Les recours en cas de vices cachés
De quels recours dispose l'acheteur pour faire annuler la vente en cas de litige ? Dans quelles conditions, l'acheteur peut-il alors se prévaloir de la garantie légale des vices cachés (art 1641 et suivants du Code civil) pour faire annuler la vente et se faire rembourser ?
Les articles 1641 et suivants du Code civil protègent l'acheteur d'un véhicule contre le vendeur suite à la découverte d'un vice caché, soit un défaut antérieur à la vente, indécelable à l'achat et qui rendrait le véhicule impropre à l'usage auquel on le destine, ou qui diminuerait grandement cet usage.
Si le vice caché est avéré, il pourra demander soit une réduction du prix, soit l'annulation de la vente en cas de défaut majeur. Des dommages et intérêts sont, en plus, possibles en cas de mauvaise foi du vendeur (qui est présumée lorsque le vendeur est un professionnel).
À noter que c'est à l'acheteur d'apporter la preuve que les conditions du vice caché sont remplies, ce qui suppose généralement une expertise contradictoire du véhicule par un expert automobile agréé.
Si ce cadre s'applique autant pour les véhicules neufs que d'occasion, il est toutefois à nuancer quand on a affaire à un véhicule de collection, qui est un véhicule certes d'occasion, mais qui obéit à un régime d'exception tant sur un plan juridique que fiscal. L'un va souvent avec l'autre…

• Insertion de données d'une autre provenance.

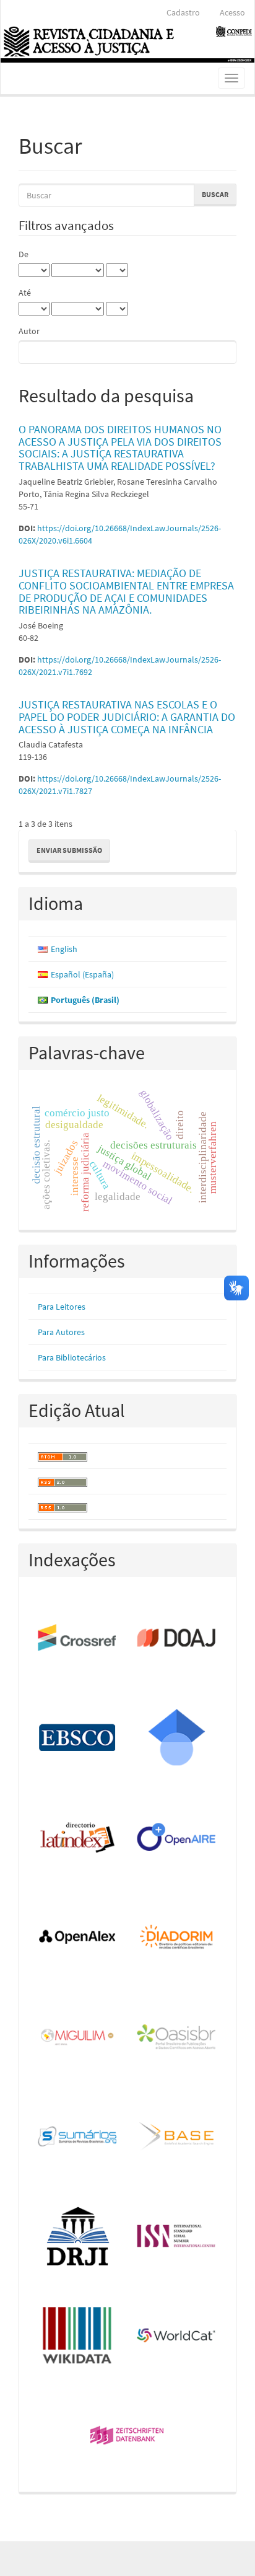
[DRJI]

Mais qu'est-ce qu'un véhicule de collection ?
Le véhicule de collection est défini par l'article R.311-1 du Code de la route comme un véhicule qui a plus de trente ans, dont la fabrication a cessé et qui est resté d'origine - les pièces principales n'ont pas été modifiées ou si elles l'ont été, le remplacement s'est fait avec des pièces d'origine.
Ces 3 critères sont cumulatifs. Toutefois, la pratique tend à élargir le cadre de cette définition. Ainsi :
- un véhicule de collection n'est pas obligatoirement immatriculé en carte grise collection
- un véhicule de moins de 30 ans peut être assuré en véhicule de collection
- certains véhicules comme les youngtimers, âgés de moins de 30 ans, sont considérés comme "véhicule de collection" par une large partie des collectionneurs, suscitant une polémique toujours vivace…
Élaboration d'une jurisprudence
C'est en tenant compte de ces réalités qu'une jurisprudence s'est élaborée, en s'appuyant sur plusieurs postulats desquels il ressort que les conditions du vice caché sont souvent appréciées plus sévèrement concernant les véhicules de collection.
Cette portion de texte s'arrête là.